[Dataset records]

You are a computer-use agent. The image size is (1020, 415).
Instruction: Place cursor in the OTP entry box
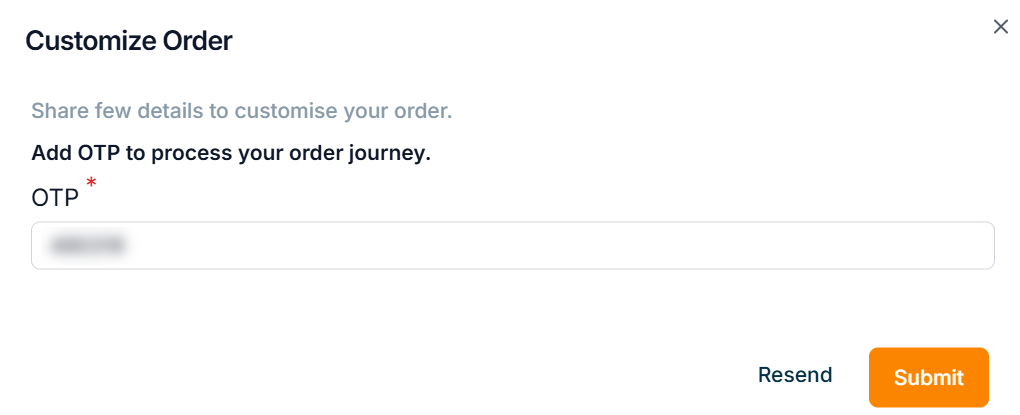click(512, 246)
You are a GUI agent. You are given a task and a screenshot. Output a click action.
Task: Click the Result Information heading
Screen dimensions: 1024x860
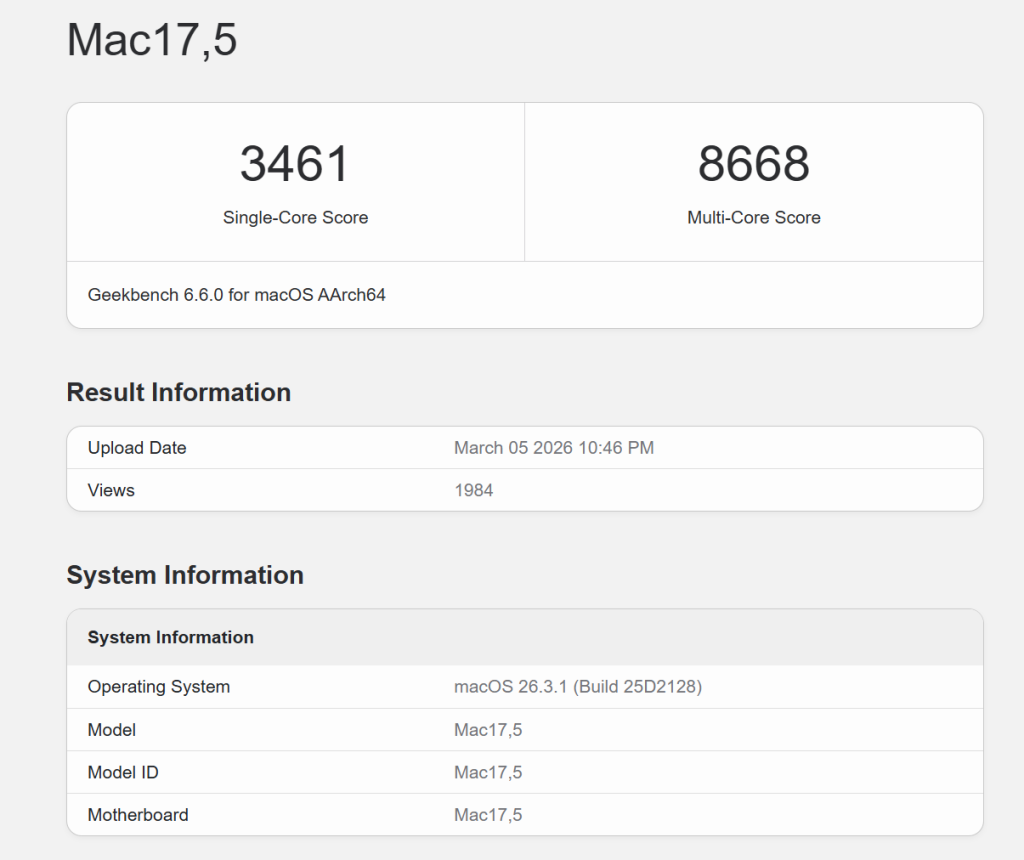coord(179,392)
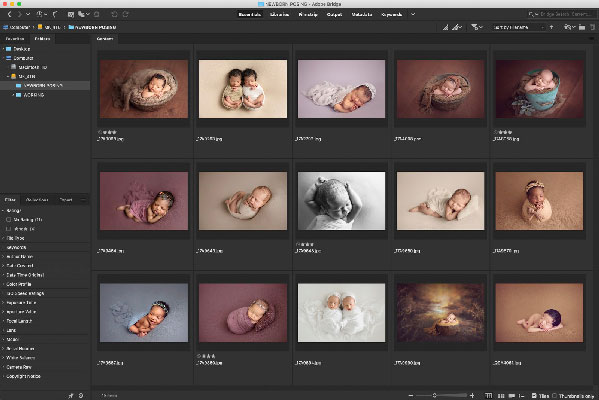Click the trash delete icon
The height and width of the screenshot is (400, 599).
click(x=593, y=27)
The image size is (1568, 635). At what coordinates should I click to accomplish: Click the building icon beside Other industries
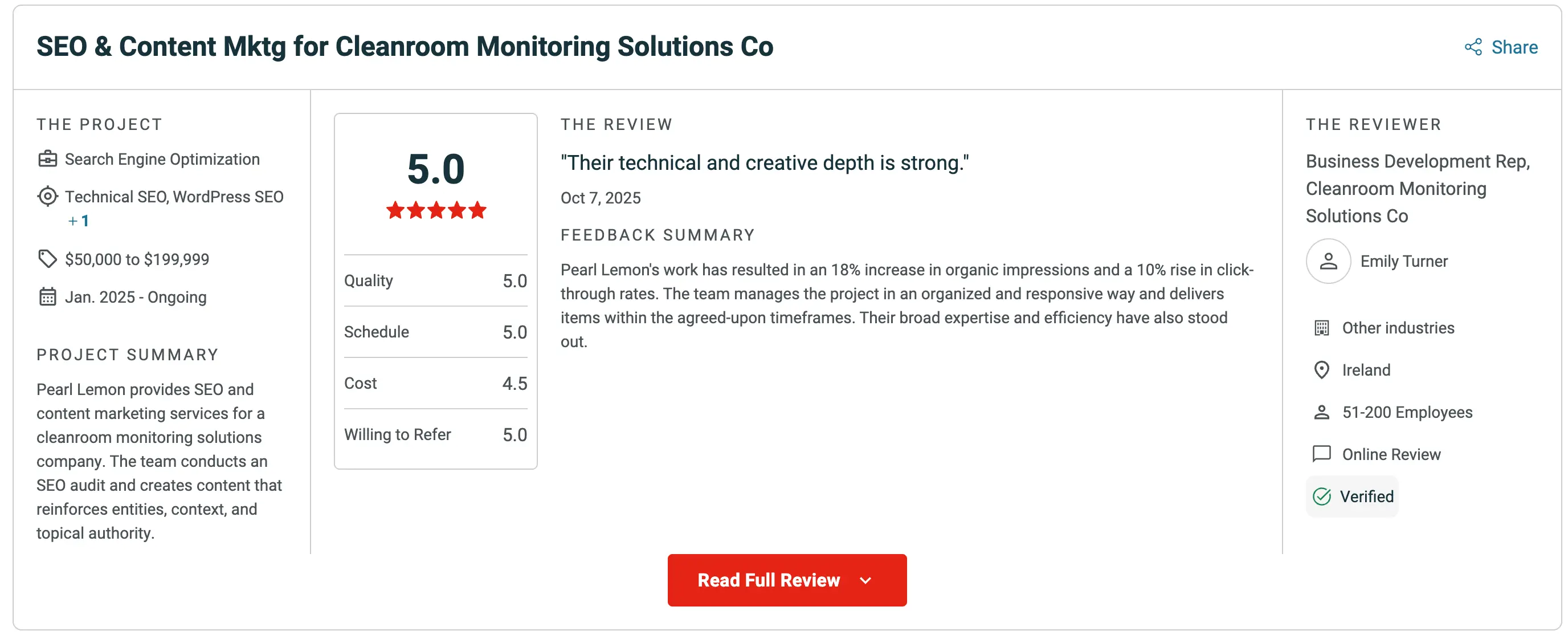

_What is required_:
Copy out the records above in full, exactly as written, but not the pictures.

_Problem solution_:
You are a computer-use agent. The image size is (1020, 415).
Instruction: Place cursor in the OTP entry box
click(512, 246)
You are a GUI agent. You are given a task and a screenshot. Output a click action.
Task: Click the Result Information heading
Screen dimensions: 1024x860
coord(179,392)
Click the trash delete icon
The height and width of the screenshot is (400, 599).
click(x=593, y=27)
The image size is (1568, 635). At what coordinates should I click to accomplish: Click the building icon beside Other industries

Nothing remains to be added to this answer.